*** Text provided

An important parameter in the multiple injection is the time between two subsequent injections. This time is called the solvent elimination time. The optimum value for this parameter has to be established experimentally. If the time is too short, build up of liquid in the liner will occur and the maximum sample capacity of the liner can be exceeded. This will result in losses of sample. The sample will leave the split exit in the liquid state. In this case all components (both volatile and non-volatiles) will be lost to approximately the same extent. When the time between two injections is too long, serious losses of volatiles will occur. The high boiling components will not be lost. These differences in losses (all components or only volatiles) are the key to the optimization of the multiple injection.

The optimization of a multiple injection can be carried out as follows: Let us assume we want to inject 20 µl of sample as 5 injections of 4 µl. First the PTV conditions are selected. A good initial PTV temperature, when using hexane as the solvent is 30^oC (the boiling point of hexane is 69^oC). For other solvents the PTV temperature has to be adjusted in accordance with the difference of the boiling point of the solvent relative to that of hexane. Apart from the initial temperature of the PTV the final temperature and the splitless time also have to be selected. If the final temperature is too low and/or the splitless time is too short, losses of heavy components (discrimination) can occur. To achieve a rapid evaporation of the solvent it is advantageous to use a split flow that is sufficiently high (>100 mL/min). Split flows as high as 200 to 250 mL/min are more or less standard in the various methods for PTV large volume injection. As a rule of the thumb: The evaporation rate doubles when the split flow is increased by a factor of two. Or expressed as evaporation times: the evaporation time is reduced by a factor of two when the split flow is doubled. When all conditions are selected a first reference chromatogram is recorded. This is done by the analysis of 4 µl of a 5 times or, e.g., 1 µl of a 20 times concentrated sample. The peak areas in this reference chromatogram can be used to calculate the recoveries in the multiple injection of the diluted sample. It is a prerequisite for this method of optimization that the components that are to be analyzed are available in the laboratory. If this is not the case, the optimization can also be carried out using a similar substance or any other substance with a similar boiling point as the component of interest. Because the losses that occur from the injector are almost exclusively based on the vapour pressure of the components, the procedure can also be optimized using a standard solution of a series of normal alkanes in the solvent that is to be used. An additional advantage of using an alkane standard for optimization is that losses of components due to adsorption or thermal degradation can be precluded. Once again, good results in a multiple injection are only obtained if the conditions for splitless transfer of the components to the column (PTV final temperature, heating rate, splitless time) are carefully chosen.

******
*** Source data

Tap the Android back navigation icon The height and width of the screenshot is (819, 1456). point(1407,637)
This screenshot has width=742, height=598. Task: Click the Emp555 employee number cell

******

Pick up the passage on optimizing multiple PTV injections after its final sentence and carry it forward. The material comes from a separate source.

Output:
Once the reference chromatogram of the concentrated standard is recorded, the experimental optimization of the solvent elimination time (time between two injections or interval time) can be commenced. To avoid contamination of the carrier gas inlet system and the detector, it is advisable to start the optimization with interval times for which one is sure that it is too long. Under the conditions mentioned above (5 injections of 4 µl each, solvent hexane, PTV temperature 30^oC, split flow 250 mL/min) an interval time of 10 seconds between two subsequent injections is amply sufficient. Under these conditions losses of volatiles will occur. In subsequent experiments the time between two injections can be reduced slowly in order to reduce the losses of volatiles and, eventually, reach conditions where losses are negligible. If the time is reduced too far, one will move from a situation in which only volatiles are lost, to a situation in which all components show less than quantitative recoveries. The optimum is somewhere in between these two times. It is possible that the time between two injections, required to avoid the loss of volatiles, is inpractically short. In this case the solvent elimination can be carried out at a lower temperature or at a lower split flow. In both cases the evaporation proceedes at a lower rate.

In the process of optimizing the time interval between two injections, one can use the fact that too short an time interval gives different problems from too long a time. If, in comparison with the reference chromatogram, all components are lost to some extent then the time is too short. In this instance the samples is lost from the liner in the liquid state. If, on the other hand, only volatile components are lost, the time is too short. Even after a careful optimization of the solvent-elimination time losses of volatile components are difficult if not impossible to avoid. When using hexane as the solvent, components more volatile that roughly normal C₁₄ will be partially lost, despite careful optimization. The best possible situation occurs when the solvent is evaporated at as low a temperature as possible. Also a relatively low split flow (around 100 mL/min) is advantageous for these samples. Losses are minimized if the solvent in the injector is not evaporated to full dryness.

4. Multiple (10)injections of alkane standard (1.5 ppm) in hexane.

Example of a multiple injection. Sample: alkane standard (1.5 ppm) in hexane. 10 injections of 1.5 µl each. Interval time = 5 seconds.

The illustration shows an example of a chromatogram of a diluted alkane standard recorded using the multiple injection technique. From figure 3 it can be seen that the multiple injection technique, analogous to the solvent vent technique, actually consists of two sucessive steps (solvent elimination and splitless transfer). Each of these two steps has to be carefully optimized. Optimization of the splitless transfer can be performed via an injection of a small volume (e.g. 1µl). The multiple injection method is not really suited for automated routine applications. It is, however, a simple way to increase the injection volume and sensitivity by a factor of up to ten. As no instrumental modifications are required, it is a good method when an increased sensitivity is only required once in a while.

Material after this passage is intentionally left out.